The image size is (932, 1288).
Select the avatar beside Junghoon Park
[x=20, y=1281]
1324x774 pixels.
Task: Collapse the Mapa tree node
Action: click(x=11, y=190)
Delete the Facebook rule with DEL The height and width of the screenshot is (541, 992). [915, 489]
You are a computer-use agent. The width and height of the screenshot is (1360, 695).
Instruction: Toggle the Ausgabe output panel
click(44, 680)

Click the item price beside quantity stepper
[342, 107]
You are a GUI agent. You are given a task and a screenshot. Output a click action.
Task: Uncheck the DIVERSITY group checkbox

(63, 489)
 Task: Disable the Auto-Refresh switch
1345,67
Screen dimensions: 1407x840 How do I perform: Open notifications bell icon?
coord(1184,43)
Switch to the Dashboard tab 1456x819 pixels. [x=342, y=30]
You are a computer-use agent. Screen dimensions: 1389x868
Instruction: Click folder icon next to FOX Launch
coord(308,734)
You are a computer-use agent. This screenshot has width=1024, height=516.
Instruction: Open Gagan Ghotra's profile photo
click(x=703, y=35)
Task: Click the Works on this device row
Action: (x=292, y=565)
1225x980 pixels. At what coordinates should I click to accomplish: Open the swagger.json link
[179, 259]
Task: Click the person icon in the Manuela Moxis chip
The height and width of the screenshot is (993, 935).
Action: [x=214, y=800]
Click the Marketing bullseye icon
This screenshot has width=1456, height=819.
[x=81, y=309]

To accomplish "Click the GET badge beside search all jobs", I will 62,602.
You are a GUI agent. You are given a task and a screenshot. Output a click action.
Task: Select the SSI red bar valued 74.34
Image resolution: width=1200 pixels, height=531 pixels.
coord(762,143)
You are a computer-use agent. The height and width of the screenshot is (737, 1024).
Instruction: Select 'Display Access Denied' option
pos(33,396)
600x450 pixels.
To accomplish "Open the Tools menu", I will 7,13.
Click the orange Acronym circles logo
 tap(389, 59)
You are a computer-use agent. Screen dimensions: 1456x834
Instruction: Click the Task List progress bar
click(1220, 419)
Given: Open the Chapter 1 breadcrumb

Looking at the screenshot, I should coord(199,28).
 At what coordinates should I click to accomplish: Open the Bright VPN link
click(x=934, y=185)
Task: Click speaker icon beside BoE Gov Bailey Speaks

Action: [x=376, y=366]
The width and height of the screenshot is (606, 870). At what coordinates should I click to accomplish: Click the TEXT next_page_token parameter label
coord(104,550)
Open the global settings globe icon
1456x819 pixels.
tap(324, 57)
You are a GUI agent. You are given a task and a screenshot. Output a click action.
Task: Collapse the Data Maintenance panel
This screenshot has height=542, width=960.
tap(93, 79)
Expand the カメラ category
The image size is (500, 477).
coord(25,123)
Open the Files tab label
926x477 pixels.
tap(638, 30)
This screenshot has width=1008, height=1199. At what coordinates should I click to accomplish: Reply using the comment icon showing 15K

**PROBLEM**
Copy every one of the rows above, character for character.

**FINISHED ANSWER**
The image size is (932, 1288).
Select the avatar beside Junghoon Park
[x=20, y=1281]
1324x774 pixels.
Task: Collapse the Mapa tree node
Action: click(x=11, y=190)
Delete the Facebook rule with DEL The height and width of the screenshot is (541, 992). [915, 489]
You are a computer-use agent. The width and height of the screenshot is (1360, 695).
Instruction: Toggle the Ausgabe output panel
click(44, 680)

Click the item price beside quantity stepper
[342, 107]
You are a GUI agent. You are given a task and a screenshot. Output a click action.
Task: Uncheck the DIVERSITY group checkbox

(63, 489)
 Task: Disable the Auto-Refresh switch
1345,67
Screen dimensions: 1407x840 How do I perform: Open notifications bell icon?
coord(1184,43)
Switch to the Dashboard tab 1456x819 pixels. [x=342, y=30]
You are a computer-use agent. Screen dimensions: 1389x868
Instruction: Click folder icon next to FOX Launch
coord(308,734)
You are a computer-use agent. This screenshot has width=1024, height=516.
Instruction: Open Gagan Ghotra's profile photo
click(x=703, y=35)
Task: Click the Works on this device row
Action: (x=292, y=565)
1225x980 pixels. At what coordinates should I click to accomplish: Open the swagger.json link
[179, 259]
Task: Click the person icon in the Manuela Moxis chip
The height and width of the screenshot is (993, 935).
Action: [x=214, y=800]
Click the Marketing bullseye icon
This screenshot has width=1456, height=819.
[x=81, y=309]

To accomplish "Click the GET badge beside search all jobs", I will 62,602.
You are a GUI agent. You are given a task and a screenshot. Output a click action.
Task: Select the SSI red bar valued 74.34
Image resolution: width=1200 pixels, height=531 pixels.
coord(762,143)
You are a computer-use agent. The height and width of the screenshot is (737, 1024).
Instruction: Select 'Display Access Denied' option
pos(33,396)
600x450 pixels.
To accomplish "Open the Tools menu", I will 7,13.
Click the orange Acronym circles logo
 tap(389, 59)
You are a computer-use agent. Screen dimensions: 1456x834
Instruction: Click the Task List progress bar
click(1220, 419)
Given: Open the Chapter 1 breadcrumb

Looking at the screenshot, I should coord(199,28).
 At what coordinates should I click to accomplish: Open the Bright VPN link
click(x=934, y=185)
Task: Click speaker icon beside BoE Gov Bailey Speaks

Action: [x=376, y=366]
The width and height of the screenshot is (606, 870). At what coordinates should I click to accomplish: Click the TEXT next_page_token parameter label
coord(104,550)
Open the global settings globe icon
1456x819 pixels.
tap(324, 57)
You are a GUI agent. You are given a task and a screenshot. Output a click action.
Task: Collapse the Data Maintenance panel
This screenshot has height=542, width=960.
tap(93, 79)
Expand the カメラ category
The image size is (500, 477).
coord(25,123)
Open the Files tab label
926x477 pixels.
tap(638, 30)
This screenshot has width=1008, height=1199. At what coordinates should I click to accomplish: Reply using the comment icon showing 15K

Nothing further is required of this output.